A co-worker recently pointed me to a very interesting blog post by Phil Johnson, president of PJA Advertising, who writes on Ad Age’s “Small Agency Diary” that his office recently renovated and changed from a closed-office environment to a a completely open floor plan with no private offices, with the goal of creating a truly collaborative work space.
With this, of course, came a bit of a new dilemma: With no doors and no high cubicle walls, everyone could suddenly see what everyone else was doing on the computer. Shoe shopping, twittering, gawking at Facebook photos — the works. So Phil came up with a very clear policy on employees’ Internet usage at work, and shared it with his employees.

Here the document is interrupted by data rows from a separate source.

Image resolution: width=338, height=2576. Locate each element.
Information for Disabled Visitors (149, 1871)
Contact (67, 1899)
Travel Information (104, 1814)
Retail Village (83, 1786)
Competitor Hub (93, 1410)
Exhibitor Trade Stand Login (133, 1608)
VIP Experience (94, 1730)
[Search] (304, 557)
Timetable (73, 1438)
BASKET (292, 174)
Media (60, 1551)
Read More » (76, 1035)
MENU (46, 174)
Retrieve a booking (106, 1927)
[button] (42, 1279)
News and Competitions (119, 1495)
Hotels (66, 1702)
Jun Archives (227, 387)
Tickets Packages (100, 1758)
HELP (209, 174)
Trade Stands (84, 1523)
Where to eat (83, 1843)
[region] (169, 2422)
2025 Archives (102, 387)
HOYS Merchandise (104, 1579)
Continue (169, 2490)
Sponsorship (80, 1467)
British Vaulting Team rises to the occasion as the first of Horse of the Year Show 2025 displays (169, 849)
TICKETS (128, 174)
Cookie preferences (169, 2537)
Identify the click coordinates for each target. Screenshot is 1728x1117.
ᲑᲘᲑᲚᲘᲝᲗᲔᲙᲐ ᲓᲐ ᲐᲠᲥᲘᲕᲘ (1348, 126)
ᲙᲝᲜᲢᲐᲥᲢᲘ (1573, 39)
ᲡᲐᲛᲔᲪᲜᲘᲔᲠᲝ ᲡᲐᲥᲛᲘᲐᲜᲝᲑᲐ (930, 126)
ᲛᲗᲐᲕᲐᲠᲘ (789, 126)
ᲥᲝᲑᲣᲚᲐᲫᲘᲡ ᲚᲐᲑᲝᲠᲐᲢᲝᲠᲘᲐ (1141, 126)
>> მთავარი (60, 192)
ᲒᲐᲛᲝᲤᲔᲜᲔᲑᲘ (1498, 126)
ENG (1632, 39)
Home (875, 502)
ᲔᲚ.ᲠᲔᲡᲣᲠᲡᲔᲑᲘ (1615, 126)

The statement? I don’t care what you do on the Internet.
It may seem bold, but he explains his reasoning in this post. And I have to say, he has some great points.
In contrast, Helen A.S. Popkin stresses in a recent MSNBC post that “the Internet is not your BFF,” relating the recent story of a would-be Cisco employee who tweeted post-interview:
Cisco just offered me a job! Now I have to weigh the utility of a fatty paycheck against the daily commute to San Jose and hating the work.
A Cisco employee caught wind of her tweet and responded on twitter with:
Who is the hiring manager. I’m sure they would love to know that you will hate the work. We here at Cisco are versed in the web.
Pretty sure that ruined her chances at scoring the job.
There are two sides to Internet usage at work, and there are people on both sides of the camp. However, as Phil gets at in his blog post, employers are supposed to be encouraging employees to think in terms of technological innovation and work to mesh their offline and online lives for greater creativity — and productivity. Yet, many of these same employers hypocritically limit their employees’ Internet usage, instead of encouraging it and seeing its positive aspects.
The way I see it, it comes down to mutual respect. Give your employees the opportunity to blend their personal and work lives, and realize that although they may be shopping for that last-minute birthday gift at work, they are also likely responding to work e-mail at home and taking care of business matters on their off-hours. Accept and embrace the merging of these worlds — because with or without you, it is an inevitability.
What are your thoughts? Are you in the camp that promotes your employees’ inevitable Internet usage, and gets the benefits that come with that usage? Or are you in the camp that thinks personal Internet usage is strictly for off-business hours, and personal and business lives must be kept separate?